## FONTE:
-------------------------

Devidamente tramitados nos termos previstos no artº 37º do CPC veio o Dignº Magistrado do M. P. emitir o seu douto parecer preconizando que é competente a Mmª Juiz titular do processo.

Cumpre decidir.

Ora, há conflito, positivo ou negatvio, de competência, quando dois tribunais ou dois juizes se consideram ambos competentes, ou incompetentes, para conhecer da mesma causa.

Como vimos supra, o argumento da Mmª Juiz do 3º Juízo Cível é fundado nos artºs 23º/6-3) e 24º/2 da LBOJM e apoiado nos Acórdãos do TSI nos processos nºs 232/2001 e 235/2001.

Ao passo que o Mmº Juiz Presidente do Tribunal Colectivo do 3º Juízo Cível entende, em síntese, que no caso de revelia operante, cabe ao juiz titular do processo elaborar a sentença, uma vez que, na sua óptica, o artº 24º/2 do LBOJM só é aplicável nas situações de revelia inoperante, em que a falta da contestação não implica a confissão dos factos articulados pelo autor, e por força do artº 549º/2 do CPC e artº 24º/2 da LBOJM, a competência para julgar a matéria de facto e de direito passa para o Presidente do Tribunal Colectivo.

Vejamos.

-------------------------

(Registos de localização de palavras e elementos)
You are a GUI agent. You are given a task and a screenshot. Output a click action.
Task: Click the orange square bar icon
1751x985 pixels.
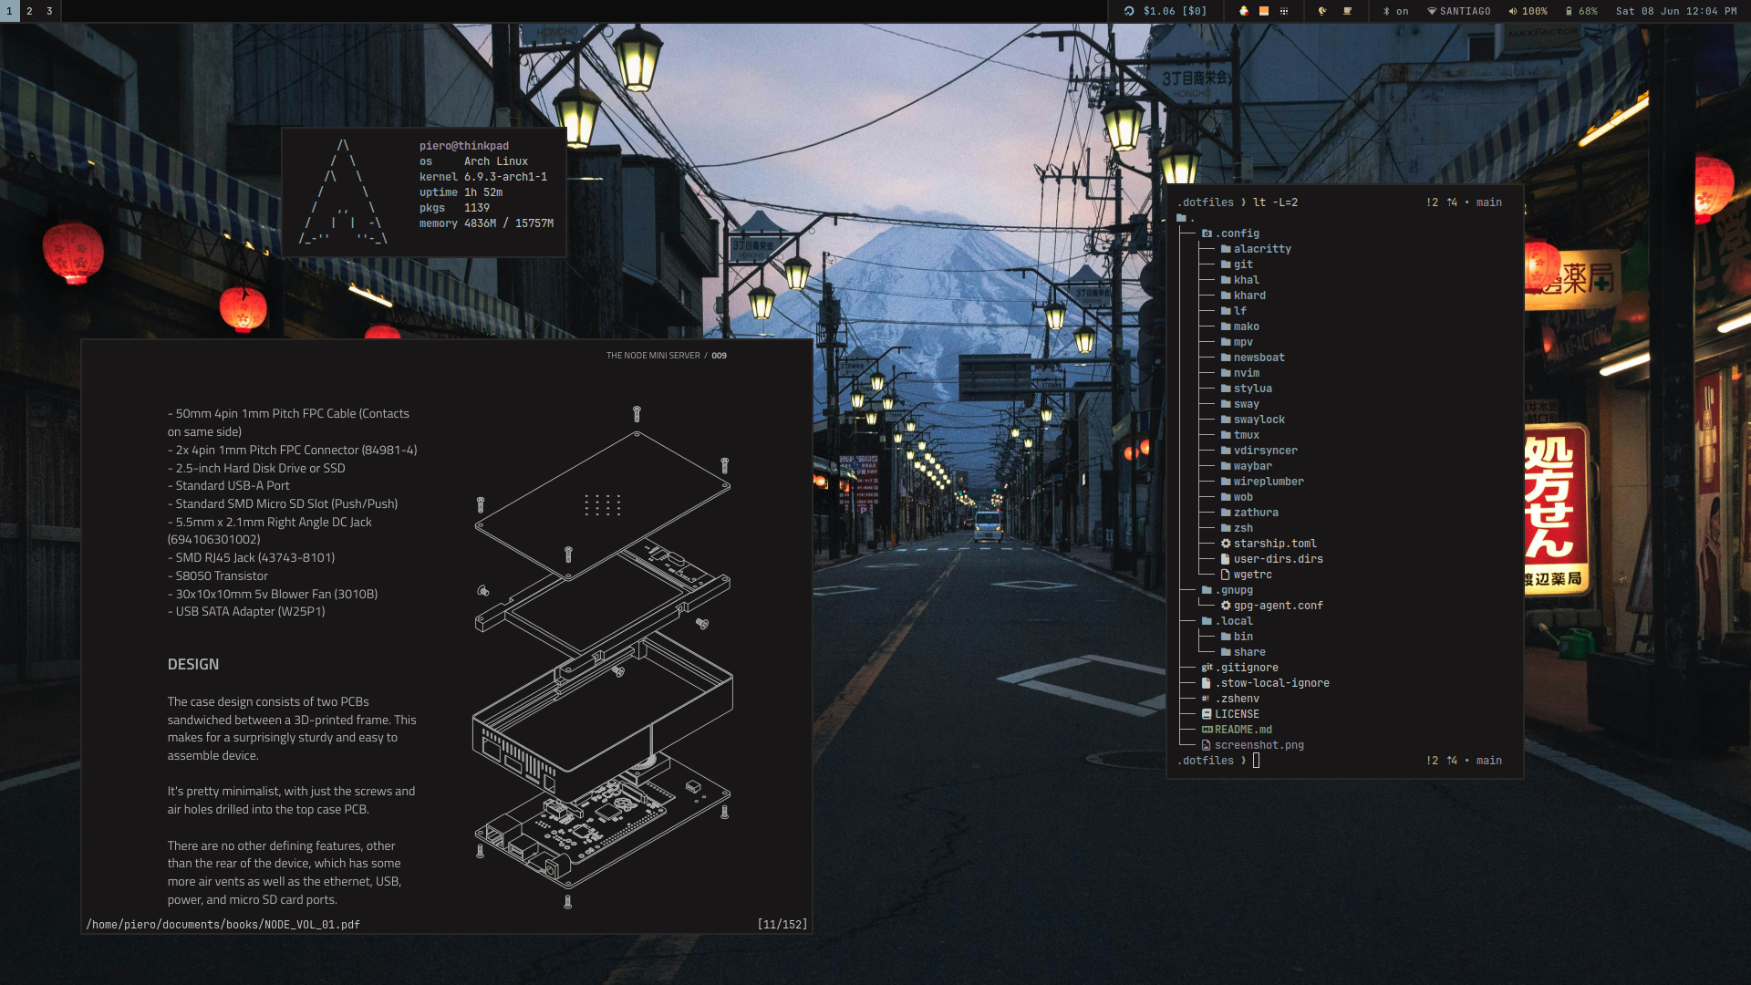(1264, 11)
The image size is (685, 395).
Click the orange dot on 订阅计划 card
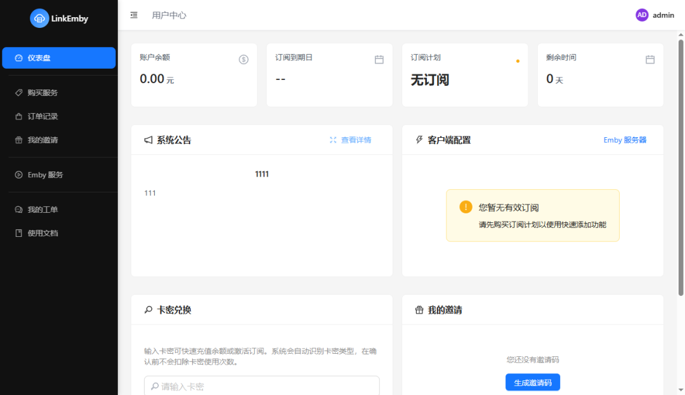coord(518,61)
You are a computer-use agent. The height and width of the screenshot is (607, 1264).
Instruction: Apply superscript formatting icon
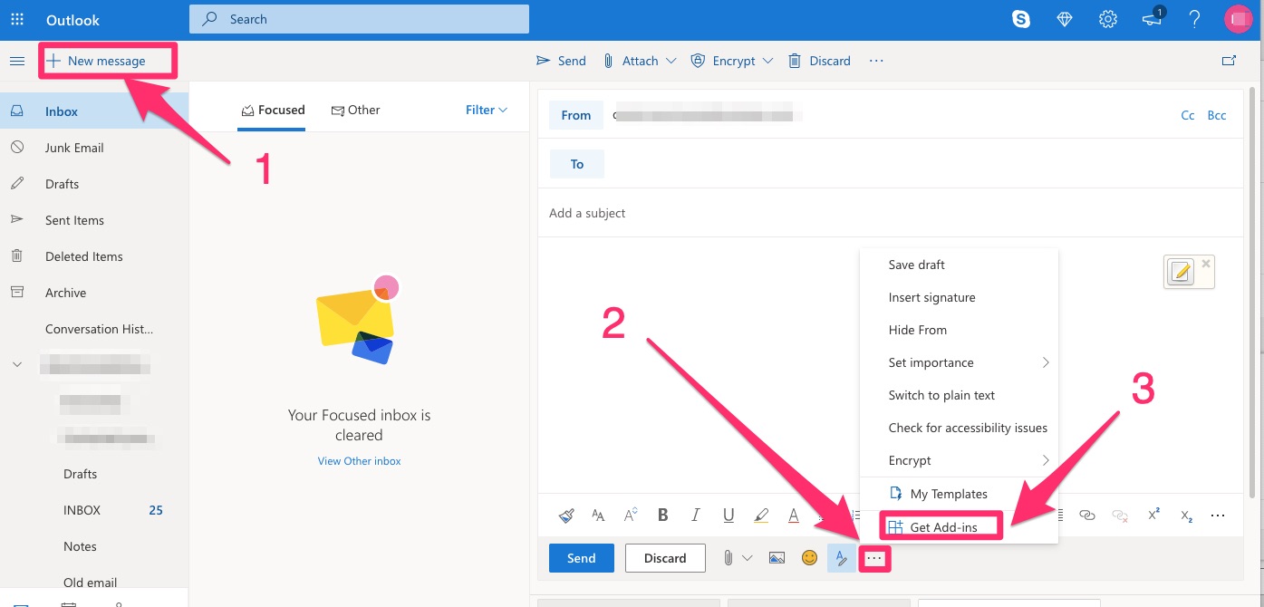1153,515
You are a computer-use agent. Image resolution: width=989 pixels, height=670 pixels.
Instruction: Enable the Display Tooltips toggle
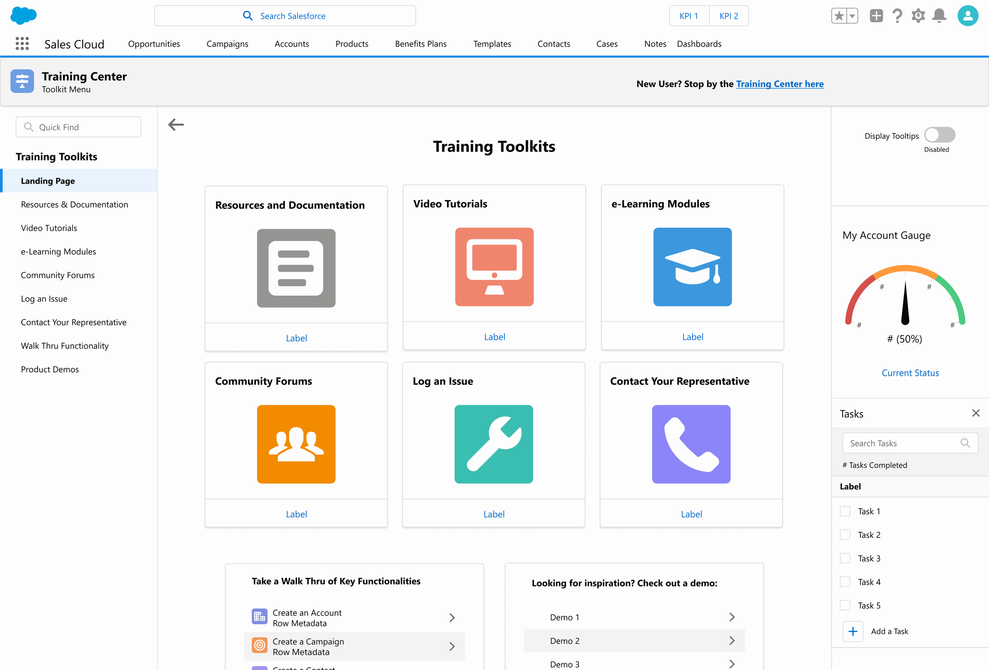click(940, 135)
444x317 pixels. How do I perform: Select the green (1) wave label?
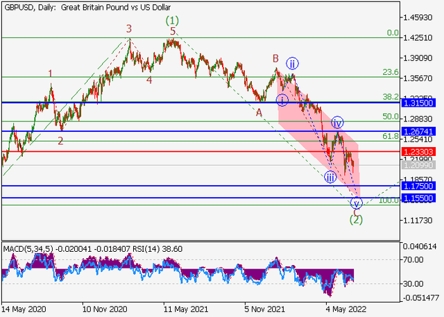click(172, 21)
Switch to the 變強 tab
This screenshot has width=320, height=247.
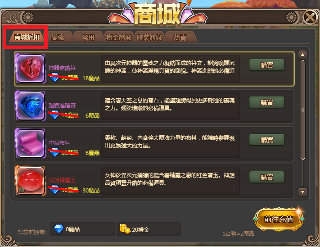[58, 37]
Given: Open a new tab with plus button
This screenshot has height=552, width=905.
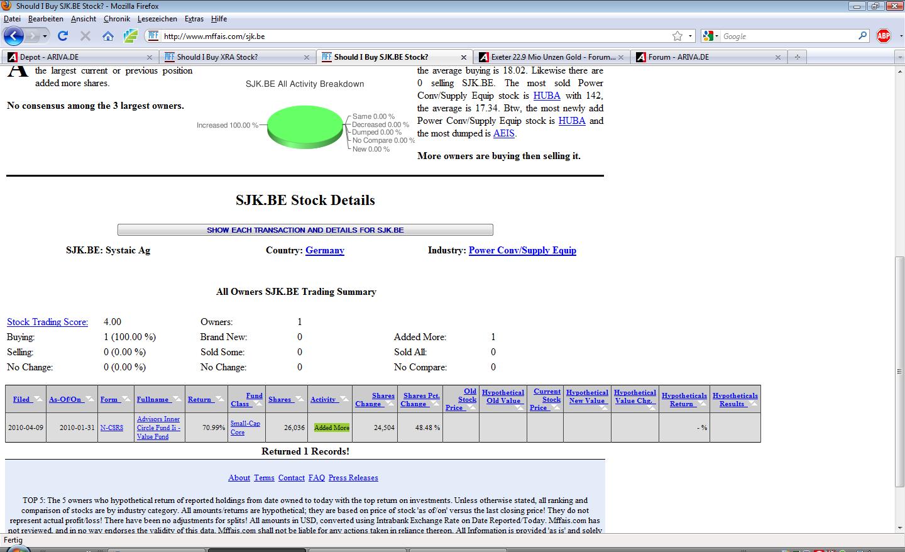Looking at the screenshot, I should click(x=797, y=57).
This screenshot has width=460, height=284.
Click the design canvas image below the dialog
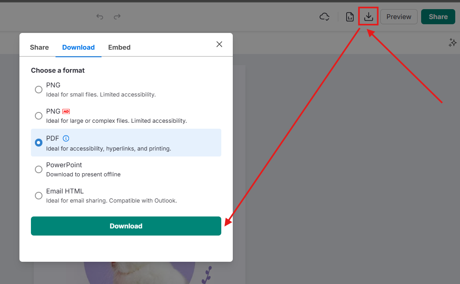139,272
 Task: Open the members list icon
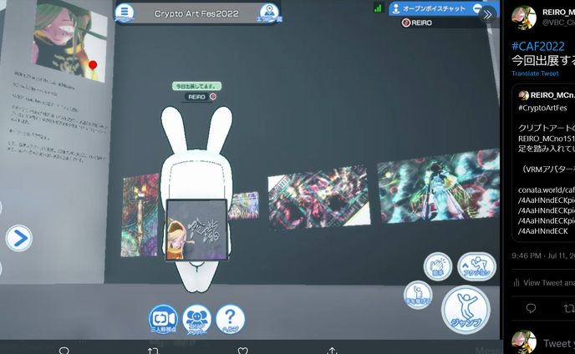196,319
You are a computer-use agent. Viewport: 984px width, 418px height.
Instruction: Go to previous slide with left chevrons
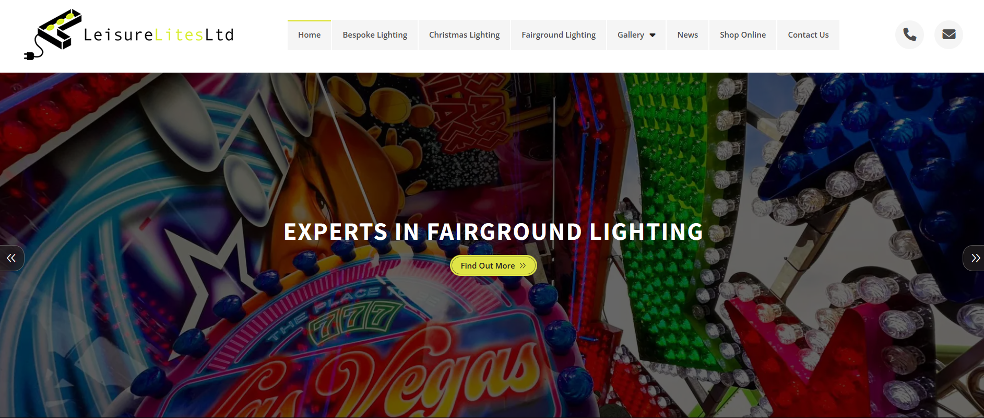point(11,258)
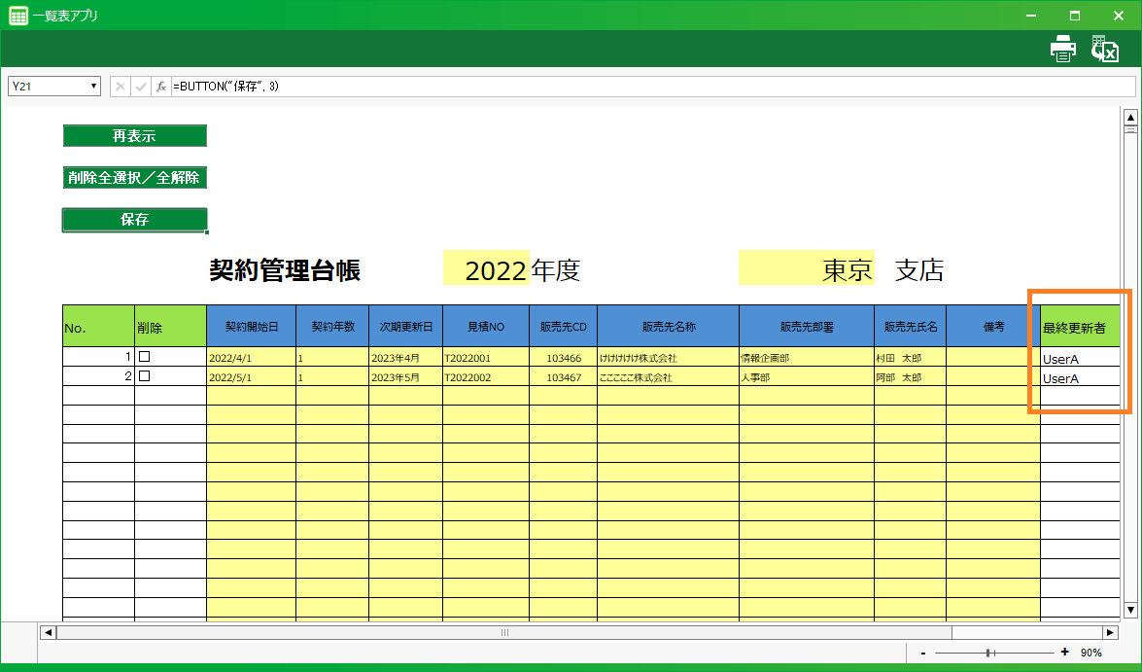Click the horizontal scrollbar right arrow
Image resolution: width=1142 pixels, height=672 pixels.
(1110, 632)
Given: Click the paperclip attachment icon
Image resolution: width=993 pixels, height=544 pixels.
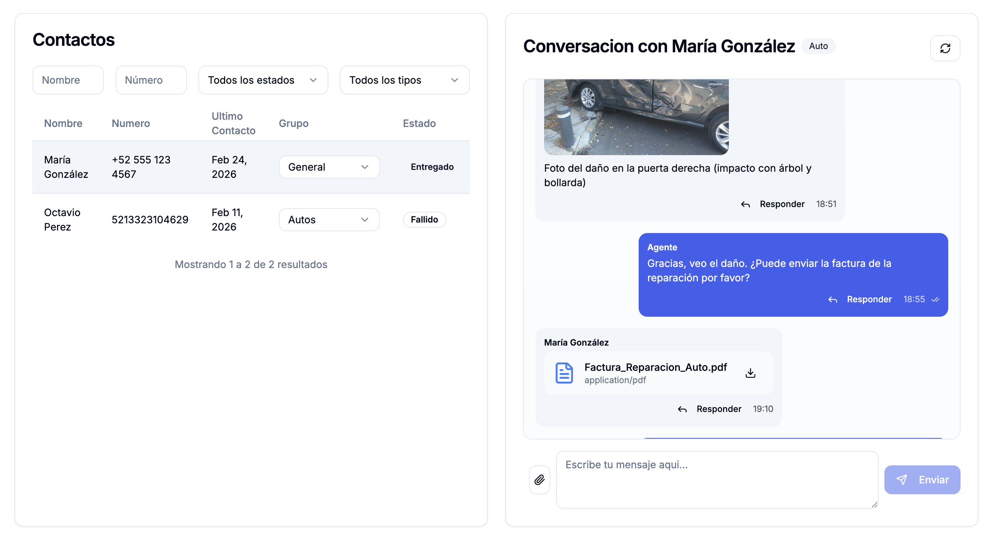Looking at the screenshot, I should pos(539,480).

-------------------------

## EXERCÍCIO PROPOSTO 1:
Em que artigos da LBOJM se funda o argumento da Mmª Juiz do 3º Juízo Cível, segundo o texto?
## EXERCÍCIO PROPOSTO 2:
Extraia do texto o trecho entre "Ora, há conflito, positivo" e "do Tribunal Colectivo.", inclusive.
Os dados não têm relação com o texto.

## RESPOSTA 1:
Nos artºs 23º/6-3) e 24º/2 da LBOJM.

## RESPOSTA 2:
Ora, há conflito, positivo ou negatvio, de competência, quando dois tribunais ou dois juizes se consideram ambos competentes, ou incompetentes, para conhecer da mesma causa.

Como vimos supra, o argumento da Mmª Juiz do 3º Juízo Cível é fundado nos artºs 23º/6-3) e 24º/2 da LBOJM e apoiado nos Acórdãos do TSI nos processos nºs 232/2001 e 235/2001.

Ao passo que o Mmº Juiz Presidente do Tribunal Colectivo do 3º Juízo Cível entende, em síntese, que no caso de revelia operante, cabe ao juiz titular do processo elaborar a sentença, uma vez que, na sua óptica, o artº 24º/2 do LBOJM só é aplicável nas situações de revelia inoperante, em que a falta da contestação não implica a confissão dos factos articulados pelo autor, e por força do artº 549º/2 do CPC e artº 24º/2 da LBOJM, a competência para julgar a matéria de facto e de direito passa para o Presidente do Tribunal Colectivo.